10 comments

  • flarco 13 hours ago ago
  • 21 hours ago ago
    [deleted]
  • sgt 21 hours ago ago

    What do you propose?

    • vivekburman 21 hours ago ago

      A step back, looking at data engineers needs 1. Integrated Code IDE 2. Version Control, Permissions and stuff [For team collab] 3. Distributed Jobs management using remote agents 4. Choice of hosting in AWS, GCP or self-hosted

      From business managers point of view: 1. A solution that solves the problem 2. Has a management lifecycle 3. Allows productivity and team collab

      • sgt 20 hours ago ago

        But I mean all the commercial ETL solutions already have this. The details differ, but I think they all tick the boxes.

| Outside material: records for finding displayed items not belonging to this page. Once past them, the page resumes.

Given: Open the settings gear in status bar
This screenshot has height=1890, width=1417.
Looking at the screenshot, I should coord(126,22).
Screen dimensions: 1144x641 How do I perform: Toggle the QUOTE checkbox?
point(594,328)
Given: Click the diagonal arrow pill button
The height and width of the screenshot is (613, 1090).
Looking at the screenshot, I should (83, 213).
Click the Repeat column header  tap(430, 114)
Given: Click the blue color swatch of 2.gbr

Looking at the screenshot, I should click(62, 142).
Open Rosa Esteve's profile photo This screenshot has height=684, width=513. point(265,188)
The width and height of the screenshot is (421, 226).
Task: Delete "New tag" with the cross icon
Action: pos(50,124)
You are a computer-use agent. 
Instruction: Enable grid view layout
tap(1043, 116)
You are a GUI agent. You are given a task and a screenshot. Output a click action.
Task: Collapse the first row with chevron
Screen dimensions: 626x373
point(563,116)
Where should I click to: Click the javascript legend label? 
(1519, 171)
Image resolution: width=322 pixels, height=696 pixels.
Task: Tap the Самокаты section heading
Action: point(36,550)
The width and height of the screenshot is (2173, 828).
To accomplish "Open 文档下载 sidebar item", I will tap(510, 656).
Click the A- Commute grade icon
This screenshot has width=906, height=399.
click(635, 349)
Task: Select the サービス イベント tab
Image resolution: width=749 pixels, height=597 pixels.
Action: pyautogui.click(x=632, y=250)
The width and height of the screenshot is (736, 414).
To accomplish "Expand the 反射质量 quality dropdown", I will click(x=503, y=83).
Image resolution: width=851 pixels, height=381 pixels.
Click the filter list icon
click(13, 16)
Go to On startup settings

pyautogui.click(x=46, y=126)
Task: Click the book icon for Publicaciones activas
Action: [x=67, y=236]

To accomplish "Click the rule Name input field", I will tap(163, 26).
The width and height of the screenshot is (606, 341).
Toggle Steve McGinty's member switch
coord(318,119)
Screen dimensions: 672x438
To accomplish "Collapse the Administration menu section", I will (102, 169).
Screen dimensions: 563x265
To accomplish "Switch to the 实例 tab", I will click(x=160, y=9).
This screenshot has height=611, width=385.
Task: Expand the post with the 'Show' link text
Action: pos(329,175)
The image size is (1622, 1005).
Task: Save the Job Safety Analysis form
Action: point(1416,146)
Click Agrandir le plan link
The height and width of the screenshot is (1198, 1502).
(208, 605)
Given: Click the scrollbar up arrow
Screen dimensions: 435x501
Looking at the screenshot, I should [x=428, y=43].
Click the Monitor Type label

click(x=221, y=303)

        • vivekburman 16 hours ago ago

          Not quite exactly,

          dbt - code is done via VSCode and managed via git, Job Orchestration is done via Airflow or Dagster

          Fivetran - its more of an ELT cloud hosted solution only, and not near real time cases.

          Talend, Alteryx - Its a drag and drop first solution. Then comes IDE

          My personal work experience - In my current job I was tasked to build dashboard platform which supports near real time sync. I've Postgres as main DB, Elastic search for dashboarding. Due to this near-real time requirement I had to choose a very niche library `pgsync`. Then immediately I rewrote the library again why because pgsync doesn't detect granular change and is tied to redis. Whereas I had rabbitmq as the middle layer for CDC.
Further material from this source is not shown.